What's he claiming?? I still don't understand what the claim is supposed to be - which is probably intentional.
That this came from Latin into Greek and that proves something about Simonides?
This is an exceedingly convoluted argument, and must be framed in its historical context. As I understand it, it relies initially on Tischendorf taking into account the two Latin translations of Hermas (Old Latin and Palatine), and the Greek text of Hermas, comparing them, and making deductions upon being presented with the Hermas of Simonides (Codex Lipsiensis).

But when Tischendorf first made these comparisons and allegations, the Siniaticus Hermas was yet to be discovered. Tischendorf had become immediately under the impression that Simonides or one of his companions had reverse translated the Palatine Hermas into Greek to forge the Codex Lipsiensis.

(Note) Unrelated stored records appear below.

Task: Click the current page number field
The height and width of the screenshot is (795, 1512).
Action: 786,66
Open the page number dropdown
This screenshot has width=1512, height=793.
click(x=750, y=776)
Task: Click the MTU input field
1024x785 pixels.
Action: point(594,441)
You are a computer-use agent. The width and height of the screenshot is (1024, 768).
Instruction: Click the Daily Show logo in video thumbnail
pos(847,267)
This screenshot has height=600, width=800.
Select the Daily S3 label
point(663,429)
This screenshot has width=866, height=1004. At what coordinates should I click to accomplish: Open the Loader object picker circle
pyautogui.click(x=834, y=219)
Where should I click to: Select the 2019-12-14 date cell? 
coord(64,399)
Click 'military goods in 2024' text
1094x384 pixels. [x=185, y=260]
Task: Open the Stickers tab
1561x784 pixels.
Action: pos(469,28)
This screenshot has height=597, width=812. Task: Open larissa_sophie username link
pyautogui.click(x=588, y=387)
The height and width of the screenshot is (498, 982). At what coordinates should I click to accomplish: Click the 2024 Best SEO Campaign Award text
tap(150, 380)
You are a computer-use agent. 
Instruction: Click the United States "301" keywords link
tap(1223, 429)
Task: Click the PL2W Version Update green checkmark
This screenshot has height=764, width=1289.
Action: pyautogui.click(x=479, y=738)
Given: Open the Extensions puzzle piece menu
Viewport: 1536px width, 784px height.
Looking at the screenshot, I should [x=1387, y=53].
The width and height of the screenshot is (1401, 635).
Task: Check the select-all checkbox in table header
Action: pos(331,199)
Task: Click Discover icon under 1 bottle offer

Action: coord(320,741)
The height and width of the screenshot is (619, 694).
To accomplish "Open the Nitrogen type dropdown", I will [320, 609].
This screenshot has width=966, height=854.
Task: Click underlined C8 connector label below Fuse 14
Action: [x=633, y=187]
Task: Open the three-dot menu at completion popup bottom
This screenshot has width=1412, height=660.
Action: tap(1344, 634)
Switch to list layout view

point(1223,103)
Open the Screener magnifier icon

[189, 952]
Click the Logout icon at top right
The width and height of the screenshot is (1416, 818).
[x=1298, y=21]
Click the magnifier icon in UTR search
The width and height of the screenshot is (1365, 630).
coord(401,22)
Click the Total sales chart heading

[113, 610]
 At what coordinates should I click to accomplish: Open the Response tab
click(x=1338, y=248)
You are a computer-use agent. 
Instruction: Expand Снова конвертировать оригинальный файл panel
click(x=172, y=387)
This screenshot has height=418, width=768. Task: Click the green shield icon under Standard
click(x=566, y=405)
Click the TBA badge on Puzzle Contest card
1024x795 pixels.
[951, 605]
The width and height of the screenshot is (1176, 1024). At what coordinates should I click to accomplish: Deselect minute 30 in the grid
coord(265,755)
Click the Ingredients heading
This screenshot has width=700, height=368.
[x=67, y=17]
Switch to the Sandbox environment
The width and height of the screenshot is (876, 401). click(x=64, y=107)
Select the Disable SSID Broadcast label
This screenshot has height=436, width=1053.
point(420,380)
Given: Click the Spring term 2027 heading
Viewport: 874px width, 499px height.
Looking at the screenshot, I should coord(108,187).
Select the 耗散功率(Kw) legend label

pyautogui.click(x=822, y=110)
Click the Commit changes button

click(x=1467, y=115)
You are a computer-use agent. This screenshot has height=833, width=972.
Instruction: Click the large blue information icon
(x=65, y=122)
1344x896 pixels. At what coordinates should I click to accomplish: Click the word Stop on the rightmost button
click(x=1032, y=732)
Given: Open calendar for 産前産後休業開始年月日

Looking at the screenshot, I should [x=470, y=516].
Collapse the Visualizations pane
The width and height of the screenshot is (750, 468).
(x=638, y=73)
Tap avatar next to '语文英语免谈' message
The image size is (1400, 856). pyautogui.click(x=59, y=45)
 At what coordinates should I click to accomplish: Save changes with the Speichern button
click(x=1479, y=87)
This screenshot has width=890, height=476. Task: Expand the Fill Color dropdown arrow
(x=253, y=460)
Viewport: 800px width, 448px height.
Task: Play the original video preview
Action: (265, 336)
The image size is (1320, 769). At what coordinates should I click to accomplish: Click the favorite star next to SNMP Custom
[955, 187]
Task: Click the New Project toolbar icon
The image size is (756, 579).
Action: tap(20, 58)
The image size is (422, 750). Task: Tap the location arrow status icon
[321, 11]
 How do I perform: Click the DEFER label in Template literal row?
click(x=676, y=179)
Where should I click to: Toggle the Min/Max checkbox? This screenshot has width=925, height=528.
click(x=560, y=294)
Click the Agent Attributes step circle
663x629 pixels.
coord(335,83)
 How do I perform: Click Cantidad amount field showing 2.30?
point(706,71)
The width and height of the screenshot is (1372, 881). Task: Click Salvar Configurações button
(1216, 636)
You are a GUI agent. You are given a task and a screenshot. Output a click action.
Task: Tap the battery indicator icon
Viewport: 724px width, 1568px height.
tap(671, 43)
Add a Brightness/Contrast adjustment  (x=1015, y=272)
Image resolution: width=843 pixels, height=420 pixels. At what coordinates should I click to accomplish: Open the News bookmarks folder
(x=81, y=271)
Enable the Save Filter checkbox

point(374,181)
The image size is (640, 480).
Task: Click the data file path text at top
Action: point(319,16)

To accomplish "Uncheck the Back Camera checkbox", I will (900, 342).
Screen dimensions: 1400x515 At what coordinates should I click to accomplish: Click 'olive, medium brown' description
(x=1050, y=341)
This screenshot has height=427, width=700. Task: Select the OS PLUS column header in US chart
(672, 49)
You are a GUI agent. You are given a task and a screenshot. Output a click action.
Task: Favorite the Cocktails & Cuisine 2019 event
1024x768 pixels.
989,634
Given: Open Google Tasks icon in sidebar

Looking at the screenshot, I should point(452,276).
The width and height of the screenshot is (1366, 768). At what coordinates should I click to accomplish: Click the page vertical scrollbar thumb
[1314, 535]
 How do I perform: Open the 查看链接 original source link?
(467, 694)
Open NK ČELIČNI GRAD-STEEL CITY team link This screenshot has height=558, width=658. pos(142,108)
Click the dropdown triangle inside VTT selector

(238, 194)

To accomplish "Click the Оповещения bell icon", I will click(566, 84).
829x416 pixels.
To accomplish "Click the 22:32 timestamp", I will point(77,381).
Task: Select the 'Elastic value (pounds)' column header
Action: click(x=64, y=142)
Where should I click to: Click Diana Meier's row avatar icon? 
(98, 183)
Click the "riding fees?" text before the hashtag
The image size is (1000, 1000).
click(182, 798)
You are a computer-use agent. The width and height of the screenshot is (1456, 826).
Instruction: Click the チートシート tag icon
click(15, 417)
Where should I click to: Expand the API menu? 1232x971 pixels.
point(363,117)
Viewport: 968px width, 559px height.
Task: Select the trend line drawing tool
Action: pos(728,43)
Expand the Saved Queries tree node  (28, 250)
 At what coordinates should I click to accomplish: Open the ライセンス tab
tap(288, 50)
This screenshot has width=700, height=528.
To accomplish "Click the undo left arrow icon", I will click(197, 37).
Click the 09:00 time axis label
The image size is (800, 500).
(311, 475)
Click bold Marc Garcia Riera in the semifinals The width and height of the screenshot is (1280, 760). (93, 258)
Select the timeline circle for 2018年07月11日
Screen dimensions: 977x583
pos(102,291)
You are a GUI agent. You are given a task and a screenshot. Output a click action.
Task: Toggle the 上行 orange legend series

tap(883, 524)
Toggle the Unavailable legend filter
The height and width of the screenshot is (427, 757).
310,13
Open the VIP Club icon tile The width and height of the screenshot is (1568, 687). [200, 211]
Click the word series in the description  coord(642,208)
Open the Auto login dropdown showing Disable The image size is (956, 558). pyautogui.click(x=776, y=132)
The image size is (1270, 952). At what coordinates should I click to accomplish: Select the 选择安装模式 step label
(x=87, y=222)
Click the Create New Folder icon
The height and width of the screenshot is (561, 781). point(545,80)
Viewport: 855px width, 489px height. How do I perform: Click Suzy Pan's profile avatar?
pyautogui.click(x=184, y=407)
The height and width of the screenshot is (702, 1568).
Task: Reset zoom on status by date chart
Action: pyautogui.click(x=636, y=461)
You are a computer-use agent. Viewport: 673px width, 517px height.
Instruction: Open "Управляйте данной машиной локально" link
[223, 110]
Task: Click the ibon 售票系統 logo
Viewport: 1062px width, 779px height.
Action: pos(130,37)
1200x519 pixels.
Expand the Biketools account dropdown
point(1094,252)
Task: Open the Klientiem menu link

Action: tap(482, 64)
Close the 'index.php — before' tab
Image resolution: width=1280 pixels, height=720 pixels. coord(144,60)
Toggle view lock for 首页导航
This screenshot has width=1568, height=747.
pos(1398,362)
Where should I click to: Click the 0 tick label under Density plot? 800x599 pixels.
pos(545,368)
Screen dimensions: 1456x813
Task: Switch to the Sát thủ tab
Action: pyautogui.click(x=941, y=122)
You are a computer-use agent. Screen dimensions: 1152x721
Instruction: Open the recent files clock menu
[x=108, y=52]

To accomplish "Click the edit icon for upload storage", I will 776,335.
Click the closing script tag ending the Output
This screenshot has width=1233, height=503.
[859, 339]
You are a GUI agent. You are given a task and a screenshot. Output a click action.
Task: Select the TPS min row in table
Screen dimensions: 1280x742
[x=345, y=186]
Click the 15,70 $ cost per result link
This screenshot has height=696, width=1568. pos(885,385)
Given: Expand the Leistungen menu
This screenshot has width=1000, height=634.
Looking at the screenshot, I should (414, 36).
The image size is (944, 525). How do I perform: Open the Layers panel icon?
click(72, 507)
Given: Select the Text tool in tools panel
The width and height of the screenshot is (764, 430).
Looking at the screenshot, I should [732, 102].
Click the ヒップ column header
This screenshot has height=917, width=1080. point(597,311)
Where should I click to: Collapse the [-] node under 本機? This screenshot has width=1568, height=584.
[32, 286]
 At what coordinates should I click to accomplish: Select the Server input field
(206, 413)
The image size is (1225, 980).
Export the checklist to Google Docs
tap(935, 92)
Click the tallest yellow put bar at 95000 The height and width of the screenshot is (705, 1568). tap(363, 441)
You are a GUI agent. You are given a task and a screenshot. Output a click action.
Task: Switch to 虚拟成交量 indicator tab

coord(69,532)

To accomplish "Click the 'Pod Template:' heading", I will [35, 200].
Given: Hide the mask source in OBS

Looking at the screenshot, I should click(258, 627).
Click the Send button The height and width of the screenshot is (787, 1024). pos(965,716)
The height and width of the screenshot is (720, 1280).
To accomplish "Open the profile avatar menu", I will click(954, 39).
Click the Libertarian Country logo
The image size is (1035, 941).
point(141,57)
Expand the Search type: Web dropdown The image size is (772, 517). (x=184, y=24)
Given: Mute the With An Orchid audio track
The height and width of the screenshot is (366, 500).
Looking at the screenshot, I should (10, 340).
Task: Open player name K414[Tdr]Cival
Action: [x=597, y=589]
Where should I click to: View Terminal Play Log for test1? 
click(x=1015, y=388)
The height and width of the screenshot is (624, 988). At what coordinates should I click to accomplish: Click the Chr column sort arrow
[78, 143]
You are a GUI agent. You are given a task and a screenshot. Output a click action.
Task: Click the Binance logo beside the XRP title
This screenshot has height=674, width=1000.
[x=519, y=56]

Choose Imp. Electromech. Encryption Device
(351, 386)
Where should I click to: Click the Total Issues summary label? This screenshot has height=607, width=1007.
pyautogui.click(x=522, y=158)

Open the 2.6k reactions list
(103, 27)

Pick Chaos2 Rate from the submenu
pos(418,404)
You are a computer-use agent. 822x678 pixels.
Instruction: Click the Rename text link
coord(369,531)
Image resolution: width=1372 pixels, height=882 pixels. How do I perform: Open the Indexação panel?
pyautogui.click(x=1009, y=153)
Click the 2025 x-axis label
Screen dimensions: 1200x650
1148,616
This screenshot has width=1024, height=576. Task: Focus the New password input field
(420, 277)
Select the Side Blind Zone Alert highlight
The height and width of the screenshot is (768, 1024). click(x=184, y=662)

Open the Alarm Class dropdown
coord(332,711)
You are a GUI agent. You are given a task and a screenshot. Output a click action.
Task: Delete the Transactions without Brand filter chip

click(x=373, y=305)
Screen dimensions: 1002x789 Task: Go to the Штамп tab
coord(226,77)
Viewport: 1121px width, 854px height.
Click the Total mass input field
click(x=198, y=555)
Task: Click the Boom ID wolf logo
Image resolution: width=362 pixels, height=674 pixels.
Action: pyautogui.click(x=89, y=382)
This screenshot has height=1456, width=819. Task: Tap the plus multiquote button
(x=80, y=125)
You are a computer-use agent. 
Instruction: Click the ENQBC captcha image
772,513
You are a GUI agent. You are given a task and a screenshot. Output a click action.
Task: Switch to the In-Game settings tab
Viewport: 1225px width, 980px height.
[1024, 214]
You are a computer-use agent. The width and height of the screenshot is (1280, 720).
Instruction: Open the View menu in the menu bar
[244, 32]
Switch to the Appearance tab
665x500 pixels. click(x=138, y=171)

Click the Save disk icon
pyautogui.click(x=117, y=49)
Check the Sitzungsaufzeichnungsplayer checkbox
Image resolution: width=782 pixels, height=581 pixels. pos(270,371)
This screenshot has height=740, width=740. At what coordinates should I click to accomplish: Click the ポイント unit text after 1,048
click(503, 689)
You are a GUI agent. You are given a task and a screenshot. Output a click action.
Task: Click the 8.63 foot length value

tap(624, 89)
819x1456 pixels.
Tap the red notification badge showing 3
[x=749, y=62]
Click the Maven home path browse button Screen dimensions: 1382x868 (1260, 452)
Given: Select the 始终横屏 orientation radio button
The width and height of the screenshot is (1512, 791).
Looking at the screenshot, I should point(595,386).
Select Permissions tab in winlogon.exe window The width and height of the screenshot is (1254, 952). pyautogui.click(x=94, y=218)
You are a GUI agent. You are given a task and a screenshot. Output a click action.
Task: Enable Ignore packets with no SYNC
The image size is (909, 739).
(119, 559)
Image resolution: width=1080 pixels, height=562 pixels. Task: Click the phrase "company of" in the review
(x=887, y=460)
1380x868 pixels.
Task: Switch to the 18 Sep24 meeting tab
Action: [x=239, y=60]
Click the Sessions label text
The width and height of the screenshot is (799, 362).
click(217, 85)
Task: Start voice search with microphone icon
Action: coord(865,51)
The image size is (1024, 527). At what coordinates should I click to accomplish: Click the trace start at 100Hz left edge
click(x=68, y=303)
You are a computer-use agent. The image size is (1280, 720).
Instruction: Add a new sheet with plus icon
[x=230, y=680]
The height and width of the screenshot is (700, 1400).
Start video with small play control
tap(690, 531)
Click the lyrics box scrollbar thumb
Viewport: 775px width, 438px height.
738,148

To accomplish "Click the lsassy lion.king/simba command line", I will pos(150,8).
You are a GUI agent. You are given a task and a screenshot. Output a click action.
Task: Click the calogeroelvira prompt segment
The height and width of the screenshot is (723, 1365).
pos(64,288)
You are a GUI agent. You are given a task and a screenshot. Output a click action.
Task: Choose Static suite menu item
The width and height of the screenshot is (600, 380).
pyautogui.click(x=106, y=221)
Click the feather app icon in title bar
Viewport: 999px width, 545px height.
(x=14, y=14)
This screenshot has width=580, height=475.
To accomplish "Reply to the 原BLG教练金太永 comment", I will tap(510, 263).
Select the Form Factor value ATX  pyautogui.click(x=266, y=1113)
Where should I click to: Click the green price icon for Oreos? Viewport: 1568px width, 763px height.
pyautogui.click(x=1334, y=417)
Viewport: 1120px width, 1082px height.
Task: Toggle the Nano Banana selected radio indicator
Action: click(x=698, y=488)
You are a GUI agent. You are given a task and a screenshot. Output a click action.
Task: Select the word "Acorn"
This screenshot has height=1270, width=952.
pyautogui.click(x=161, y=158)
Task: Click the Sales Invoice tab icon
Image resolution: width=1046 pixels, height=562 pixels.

But he subsequently resiled upon his own discovery of Siniaticus Hermas, but remained unsure of whether the Siniaticus Hermas (or the manuscripts on which it was based) was the original Greek of Hermas, or an (old) translation from a Latin Hermas. Current scholarship finds no evidence to suggest that the Greek of Hermas et al. are retro-translated from the Latin.

The KJVOists are still pursing this, partly based on an outright fabrication that they have continuing support from Tischendorf himself, which is nonsense, because Tischendorf in his 1863 Preface to Patrum Apostolicorum Opera (Dessel edn.) became completely non-commital as to whether the Latin or Greek had come first (i.e. in ancient times).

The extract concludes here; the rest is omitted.